Here are some folk horror viewing recommendations for your day.

Today’s reading recommendation list is from Jo Furniss for Crime Reads: “10 Novels Based on Folk Horror.”

This quote from the article above seems fitting for the spooky season: 

The resurgence of the genre shows that folk horror is apt for our times. Identities are fluid. No bad deed goes unpunished. The civilized world is only a heartbeat away from primal and uncanny threats.

The genre is also nostalgic for a rural England that is as far from Downtown Abbey as you can get in a four-horse carriage. This England is afeared of change. In times of crisis, we return to the old ways, which offer a reassuring connection to a simple past. But at the cost of old evils. There is a sense that all progress is a chimera, that our modern sophistication is itself a form of naivety.

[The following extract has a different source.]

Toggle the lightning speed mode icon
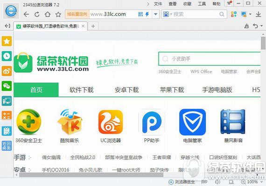 click(x=147, y=14)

Step into the forest (or the marshes or the moors) and I am no different to my ancestors. Alone. Vulnerable. Insignificant in the presence of something older, deeper, unknowable but unquestionably there. I may glimpse a movement in the trees and wonder if it’s real. Then I realize that of course it’s real; it’s me that is ephemeral. Only I am in doubt.

It is deeply unsettling for modern people to encounter forces out of our control. We believe we control nature itself; fertility, aging, health. We have a choice over where and how we live. Via technology, we have all human knowledge at our fingertips, so we rarely need to wonder. And yet our biggest questions remain stubbornly unanswered. Why do bad things happen? How do I know who to trust? What makes someone evil?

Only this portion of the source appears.